Regression to the Mean: Why Small Samples Lie in Sports Betting

The Small-Sample Trap

A baseball player is hitting .400 after 50 at-bats. A quarterback has a 75% completion rate through 3 games. An NBA player is shooting 45% from three on 40 attempts. Are these real talent levels?

Almost certainly not. Small samples are dominated by noise. Regression to the mean is the statistical correction that pulls extreme observations back toward the population average — and it is one of the most important concepts in sports betting.

The Bayesian Shrinkage Formula

The regressed estimate blends the observed stat with a population baseline:

\hat{p} = p_{\text{baseline}} + (p_{\text{observed}} - p_{\text{baseline}}) \cdot \frac{n}{n + k}

where:

$p_{\text{observed}}$ is the raw stat (e.g., .400 batting average)
$p_{\text{baseline}}$ is the population average (e.g., .250 for MLB batting)
$n$ is the sample size (e.g., 50 at-bats)
$k$ is the regression constant — the sample size where observed data gets 50% weight

The weight on observed data is $w = n / (n + k)$ . When $n = k$ , the weight is exactly 0.5. When $n \ll k$ , the estimate stays close to baseline. When $n \gg k$ , the estimate trusts the observed data.

Signal vs. Noise

The regression constant $k$ captures how noisy a stat is. Higher $k$ means more noise:

Stat	Approximate $k$	Interpretation
MLB batting average	~250 ABs	Need 250 ABs for 50/50 signal-to-noise
NFL completion %	~250 attempts	Very noisy in small samples
NBA 3PT %	~500 attempts	Extremely noisy
Soccer shot conversion	~150 shots	Moderate noise

With $k = 250$ and only 50 observations, you place just $50/(50+250) = 16.7\%$ weight on what you have seen.

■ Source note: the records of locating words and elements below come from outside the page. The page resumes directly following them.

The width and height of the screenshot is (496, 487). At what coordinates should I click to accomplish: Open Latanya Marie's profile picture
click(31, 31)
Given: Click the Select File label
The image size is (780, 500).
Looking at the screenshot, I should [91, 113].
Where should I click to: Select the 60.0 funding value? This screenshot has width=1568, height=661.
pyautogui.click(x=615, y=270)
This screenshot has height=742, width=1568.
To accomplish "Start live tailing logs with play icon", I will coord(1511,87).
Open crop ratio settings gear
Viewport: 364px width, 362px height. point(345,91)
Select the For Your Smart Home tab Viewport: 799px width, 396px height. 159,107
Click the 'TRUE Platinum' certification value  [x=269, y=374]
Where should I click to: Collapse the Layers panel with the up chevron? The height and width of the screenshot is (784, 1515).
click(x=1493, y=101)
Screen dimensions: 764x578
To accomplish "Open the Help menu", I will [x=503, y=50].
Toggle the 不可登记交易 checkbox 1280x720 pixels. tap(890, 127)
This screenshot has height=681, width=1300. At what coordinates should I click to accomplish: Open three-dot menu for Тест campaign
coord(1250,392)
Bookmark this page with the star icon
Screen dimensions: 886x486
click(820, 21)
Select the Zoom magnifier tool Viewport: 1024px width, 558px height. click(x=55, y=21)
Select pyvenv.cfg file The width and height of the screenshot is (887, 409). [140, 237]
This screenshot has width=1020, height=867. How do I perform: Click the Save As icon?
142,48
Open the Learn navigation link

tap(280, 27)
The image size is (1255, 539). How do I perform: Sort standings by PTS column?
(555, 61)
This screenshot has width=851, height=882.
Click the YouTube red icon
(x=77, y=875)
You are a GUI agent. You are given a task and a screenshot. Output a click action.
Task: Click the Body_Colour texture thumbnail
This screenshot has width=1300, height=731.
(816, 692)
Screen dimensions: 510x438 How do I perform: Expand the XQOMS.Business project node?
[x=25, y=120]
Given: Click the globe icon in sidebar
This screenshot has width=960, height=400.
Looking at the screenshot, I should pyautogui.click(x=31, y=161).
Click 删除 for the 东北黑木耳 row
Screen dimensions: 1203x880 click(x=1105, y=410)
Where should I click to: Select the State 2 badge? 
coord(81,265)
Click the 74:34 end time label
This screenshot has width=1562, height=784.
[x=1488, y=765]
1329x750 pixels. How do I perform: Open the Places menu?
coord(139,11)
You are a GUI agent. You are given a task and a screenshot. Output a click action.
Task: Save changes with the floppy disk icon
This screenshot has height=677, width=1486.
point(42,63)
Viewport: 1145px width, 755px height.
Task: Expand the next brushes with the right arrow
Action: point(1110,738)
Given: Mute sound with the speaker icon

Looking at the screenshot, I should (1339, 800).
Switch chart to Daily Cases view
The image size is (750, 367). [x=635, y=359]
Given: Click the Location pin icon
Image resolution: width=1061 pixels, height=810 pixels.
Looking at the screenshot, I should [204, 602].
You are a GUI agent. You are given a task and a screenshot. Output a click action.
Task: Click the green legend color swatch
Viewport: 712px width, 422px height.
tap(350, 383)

The other 83.3% comes from the baseline.

Worked Example

That .400 hitter after 50 at-bats, with a league baseline of .250 and $k = 250$ :

\hat{p} = .250 + (.400 - .250) \times \frac{50}{50 + 250} = .250 + .150 \times 0.167 = .275

The regressed estimate is .275 — far from the raw .400. After 200 at-bats of the same performance:

\hat{p} = .250 + .150 \times \frac{200}{200 + 250} = .250 + .150 \times 0.444 = .317

The data starts to speak louder, but still pulls toward the mean.

Why This Matters for Betting

Sportsbooks set player prop lines. When a player is on a hot streak, the public hammers the over and the line inflates. But if the streak is driven by small-sample noise, the regressed projection is much lower than the raw stat suggests.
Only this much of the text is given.